Entries on target coordinates

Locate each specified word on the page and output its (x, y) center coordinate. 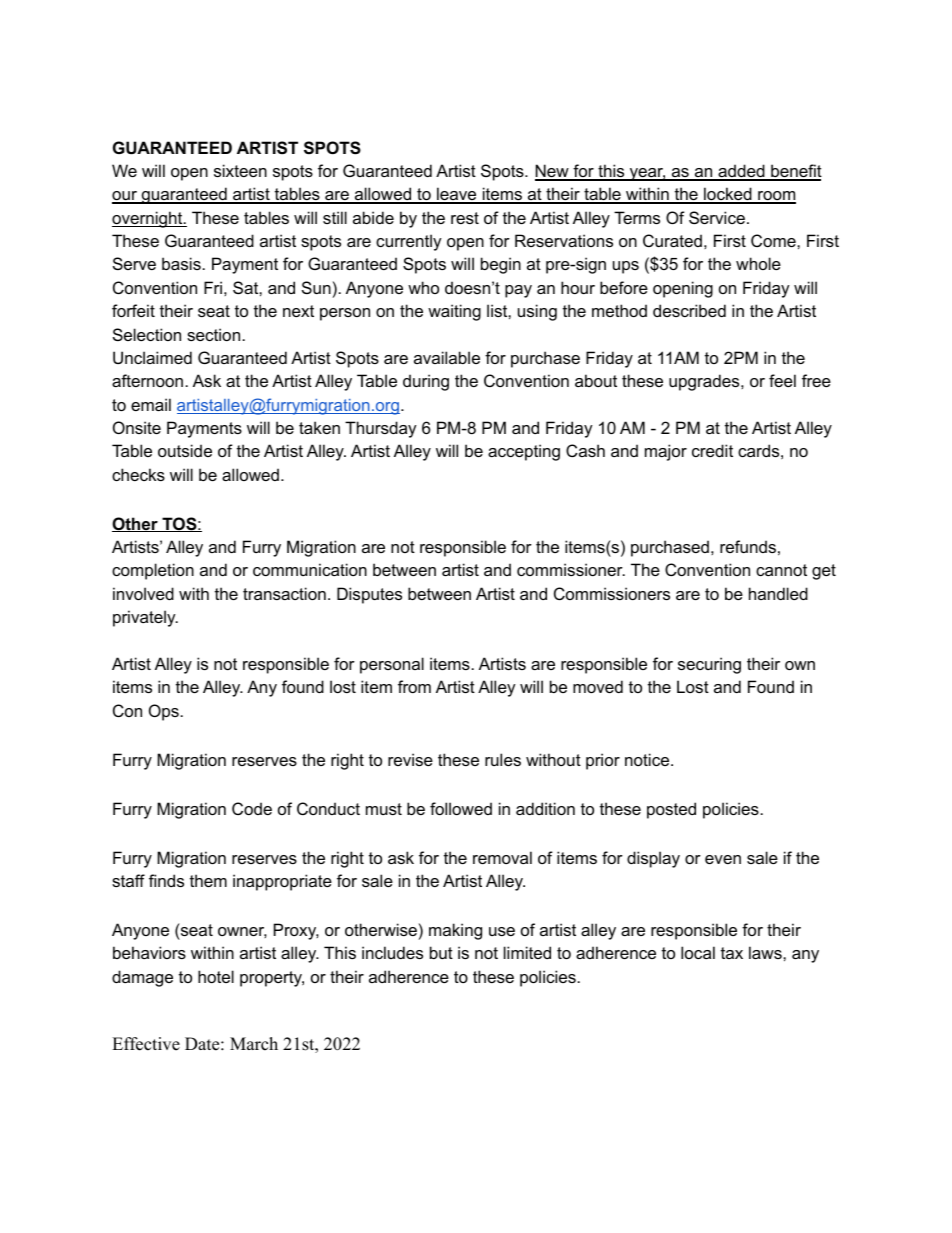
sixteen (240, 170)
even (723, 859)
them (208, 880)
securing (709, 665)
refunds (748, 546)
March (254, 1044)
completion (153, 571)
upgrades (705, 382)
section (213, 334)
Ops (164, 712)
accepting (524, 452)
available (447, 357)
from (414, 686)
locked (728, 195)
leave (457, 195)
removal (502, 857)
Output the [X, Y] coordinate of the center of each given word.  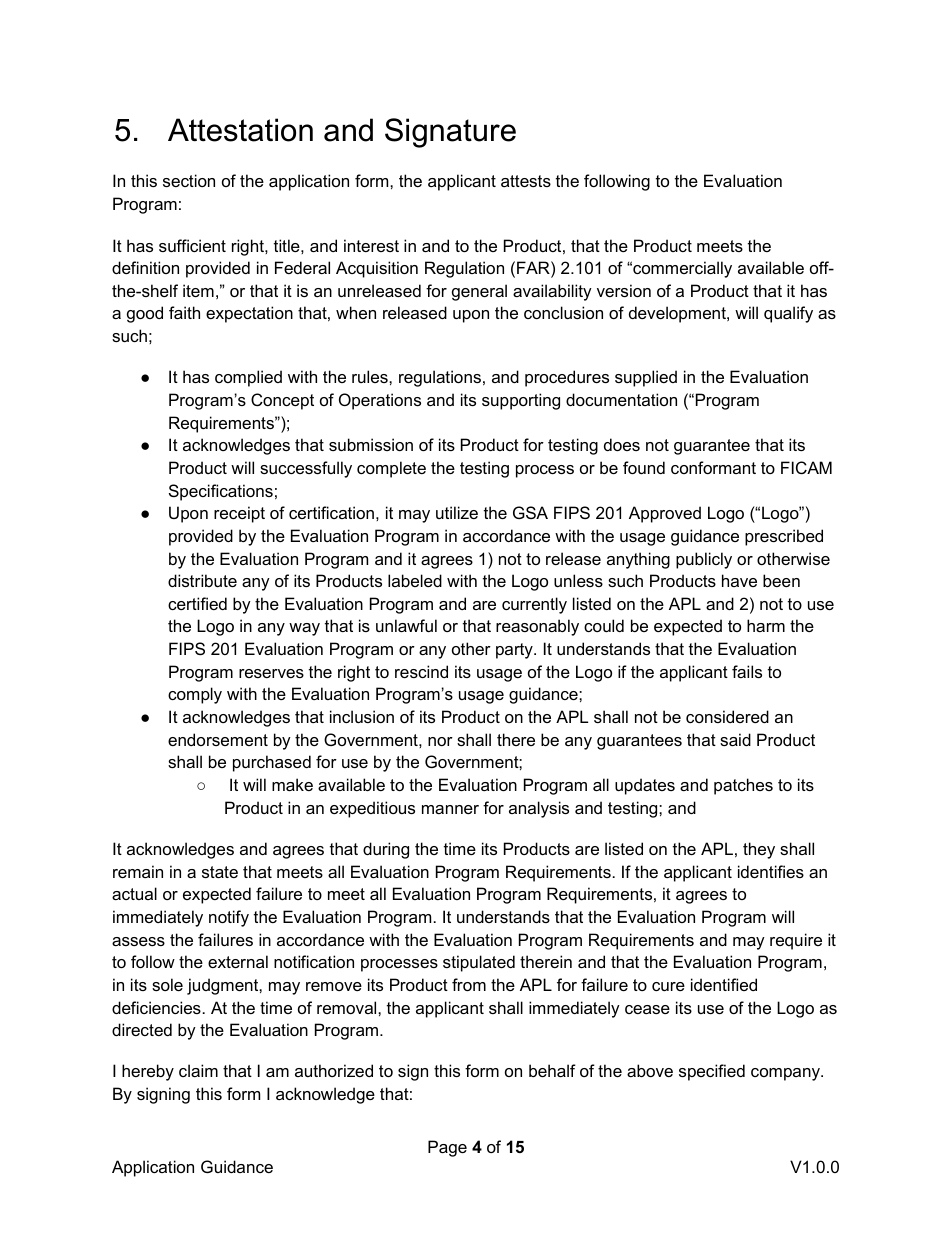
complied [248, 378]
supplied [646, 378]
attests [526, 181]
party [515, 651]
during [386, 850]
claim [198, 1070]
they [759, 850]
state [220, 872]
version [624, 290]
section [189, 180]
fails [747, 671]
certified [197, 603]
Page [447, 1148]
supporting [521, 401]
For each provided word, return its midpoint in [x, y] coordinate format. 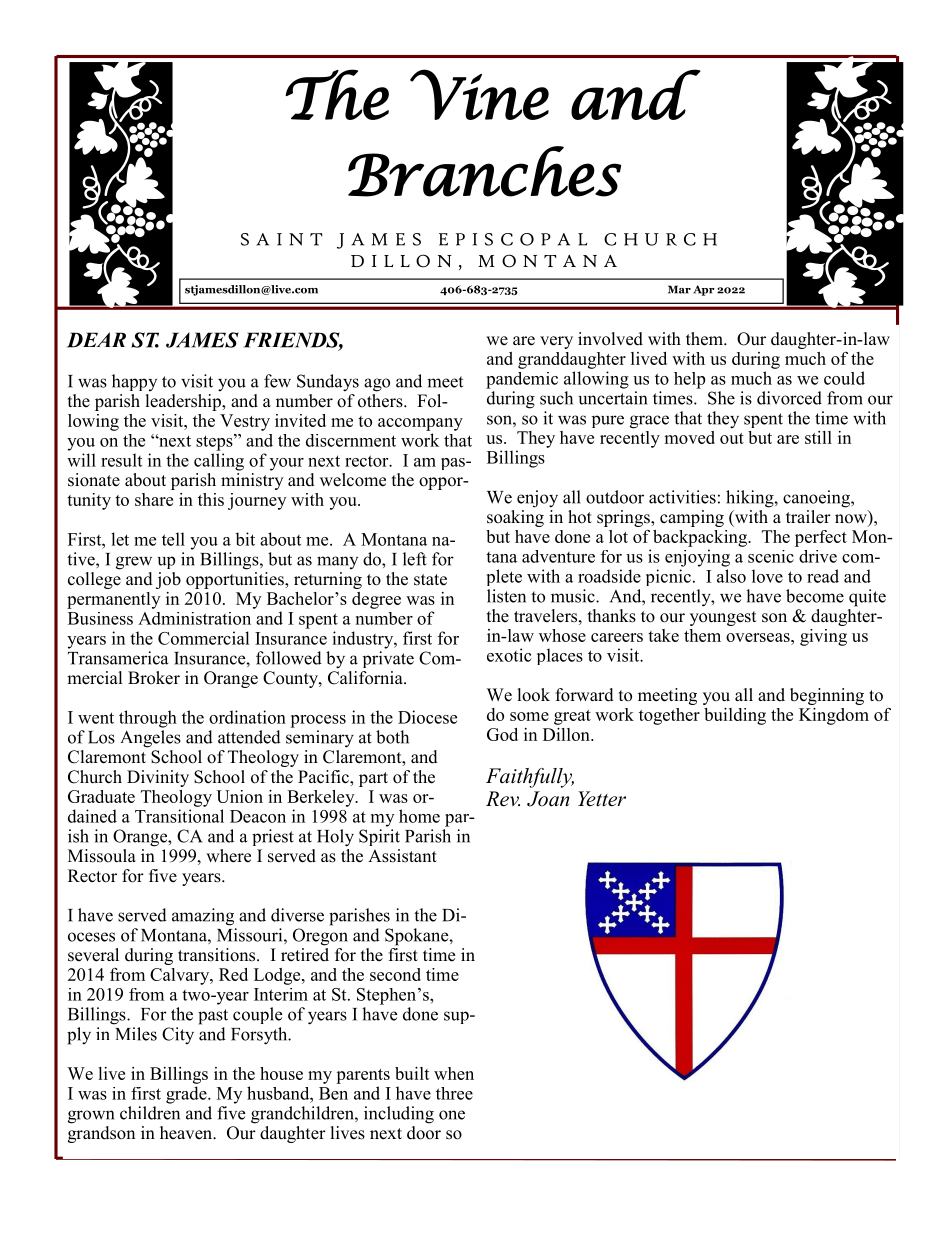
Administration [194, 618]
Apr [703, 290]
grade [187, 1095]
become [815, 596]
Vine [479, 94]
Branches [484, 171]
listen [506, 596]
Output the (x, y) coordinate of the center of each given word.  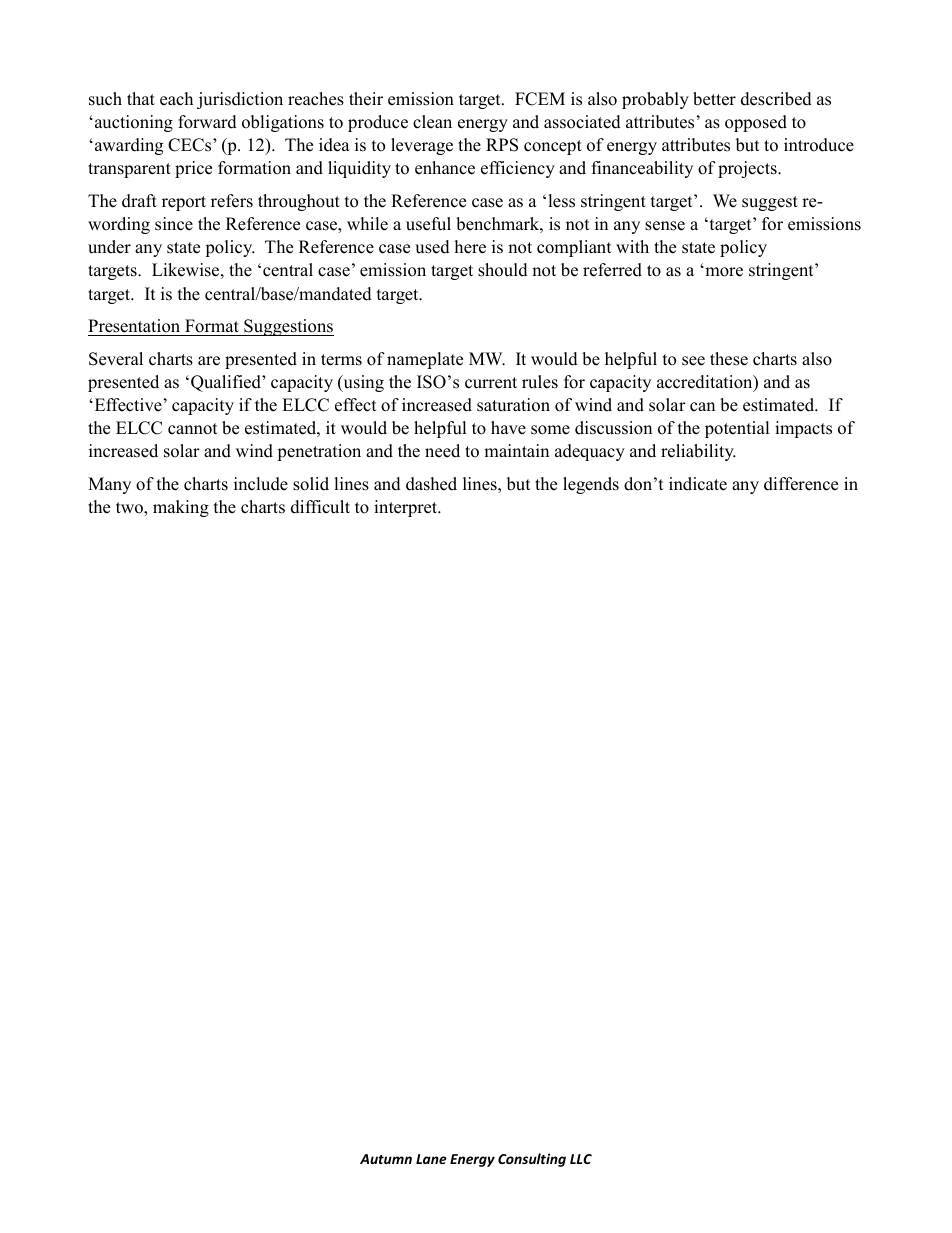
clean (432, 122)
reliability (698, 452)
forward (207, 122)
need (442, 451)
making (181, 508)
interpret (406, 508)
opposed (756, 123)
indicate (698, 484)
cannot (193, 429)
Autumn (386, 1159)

■ What is asked:
Can you recast the whole listing above as a Markdown table with the columns "n" for the row number and "Line" for the line itself, skipping blank lines and leaving the pictures out?

■ Solution for this task:
| n | Line |
|---|---|
| 1 | Locate each specified word on the page and output its (x, y) center coordinate.  |
| 2 | sixteen (240, 170) |
| 3 | even (723, 859) |
| 4 | them (208, 880) |
| 5 | securing (709, 665) |
| 6 | refunds (748, 546) |
| 7 | March (254, 1044) |
| 8 | completion (153, 571) |
| 9 | upgrades (705, 382) |
| 10 | section (213, 334) |
| 11 | Ops (164, 712) |
| 12 | accepting (524, 452) |
| 13 | available (447, 357) |
| 14 | from (414, 686) |
| 15 | locked (728, 195) |
| 16 | leave (457, 195) |
| 17 | removal (502, 857) |
| 18 | Output the [X, Y] coordinate of the center of each given word.   |
| 19 | complied [248, 378] |
| 20 | supplied [646, 378] |
| 21 | attests [526, 181] |
| 22 | party [515, 651] |
| 23 | during [386, 850] |
| 24 | claim [198, 1070] |
| 25 | they [759, 850] |
| 26 | state [220, 872] |
| 27 | version [624, 290] |
| 28 | section [189, 180] |
| 29 | fails [747, 671] |
| 30 | certified [197, 603] |
| 31 | Page [447, 1148] |
| 32 | supporting [521, 401] |
| 33 | For each provided word, return its midpoint in [x, y] coordinate format.  |
| 34 | Administration [194, 618] |
| 35 | Apr [703, 290] |
| 36 | grade [187, 1095] |
| 37 | become [815, 596] |
| 38 | Vine [479, 94] |
| 39 | Branches [484, 171] |
| 40 | listen [506, 596] |
| 41 | Output the (x, y) coordinate of the center of each given word.   |
| 42 | clean (432, 122) |
| 43 | reliability (698, 452) |
| 44 | forward (207, 122) |
| 45 | need (442, 451) |
| 46 | making (181, 508) |
| 47 | interpret (406, 508) |
| 48 | opposed (756, 123) |
| 49 | indicate (698, 484) |
| 50 | cannot (193, 429) |
| 51 | Autumn (386, 1159) |